After a brief moment, I suddenly felt my surroundings slowly warm up. A small orb of light had neared me, and looking up, I saw that an orb of light had approached me, floating about before my face while keeping away the others. This soul, so similar to the others yet so different from them, caught my eye. Slowly, I reached my cupped my hands and reached out towards the soul. As if in response to my actions, the tiny orb of light rested on my palms, and upon making contact with it, I felt a familiar warmth spread throughout my body.

Luna, I suddenly recalled. You were with me all along...

I could feel my body once again after making contact with her soul, and it was only then that I realized that there were tears in my eye and my cheeks were slightly damp from the tears that had flowed down it from earlier. Slowly, my mind became less and less hazy as her warmth eroded away the fog, shrouding me in a protective mist that allowed me to maintain myself.

Let's go home now, I smiled and stood up. I looked around, frowning. Which direction did I come from?

With a sense of uncertainty in my mind, I started walking in the direction opposite to the one that I was facing while her soul accompanied me. I wasn't sure if I had truly come from this direction or not, and in addition to that, I wasn't sure if ten minutes had passed by or not. However, there's nothing that I can do other than trying my luck and cling onto the hope that I had walked in a straight line and did, in fact, turned 180 degrees as in this dark world where there exists no point of reference, I will be unable to find the portal if I do not retrace my steps exactly. If I were a few degrees off with my angle, then if that is extrapolated and if I were to walk the same distance as I had to get to where I was, I would be far away from the portal.
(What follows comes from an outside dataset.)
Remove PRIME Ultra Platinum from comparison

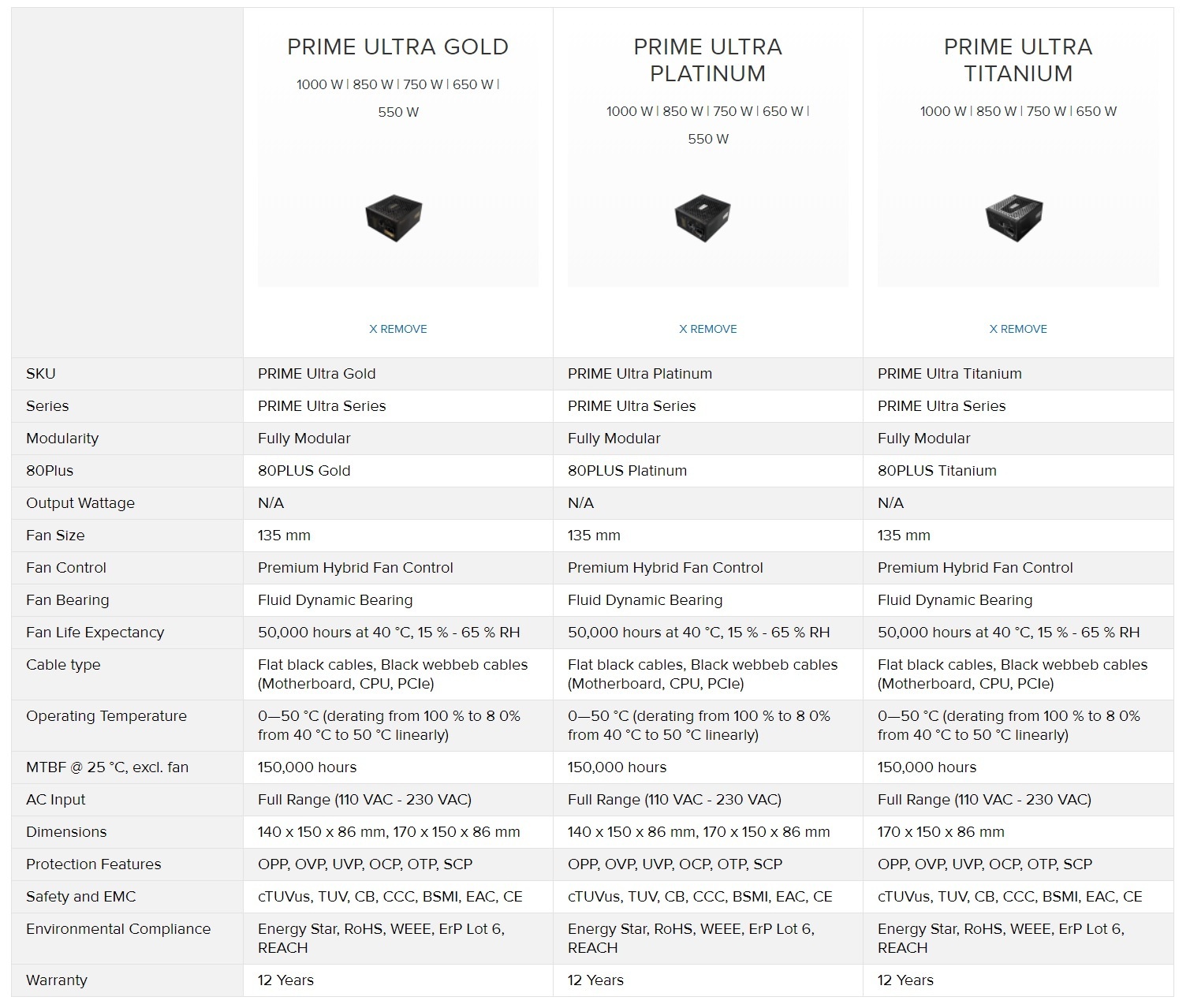pyautogui.click(x=707, y=329)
With nothing else that I could do, I continued walking, walking down this seemingly endless world for a seemingly unknown amount of time. Even with Luna's soul by my side, my worries were not curbed. Yet, it was nice to know that I wasn't exactly alone as I walked. However, I'm not sure if her soul could comprehend anything if I were to try and speak to her. Maybe her conscious is there right now, but I highly doubt it. Instead, I believe the only reason I was able to find her was based on something that she had told me in the past: "The human soul will automatically be attracted to souls that it holds an affinity for."

Time passed by at a rate that I was unsure of, but I was pretty certain that the ten-minute limit has been reached, maybe even surpassed by several minutes if not hours. However, I did not stop in my steps. Instead, I continued on, knowing that there's nothing I could do about it. In my mind, there's this odd sense of serenity and calmness as the world around me seemed to become colder and colder, numbing my senses. It was as if I was being sedated and my eyelids became increasingly heavy. I felt as if I was being surrounded by a comfortable and downy material that lulled me to sleep.

As my eyelids threaten to shut at any second, I looked over at her soul.

Am I...fading away?

***

[Noah's Perspective]

After about fifteen minutes, from that same portal emerged Lady Endirith. However, she was alone. On her face, there was a look of sadness, and immediately, I recognized what had occurred.

"Looks like you've lost your bet."

God smiled and turned to look at Ralus, who instead of having a countenance of depression that was fitting his situation, had a smile on his face in response. It was as if he did not recognize his defeat or something because, from him, I could sense an odd feeling of hopefulness. It was as if this was something that Ralus had anticipated and was even expecting.

"I wouldn't pass judgment on that so quickly," he responded with that calm smile on his face. "The real bet has just begun."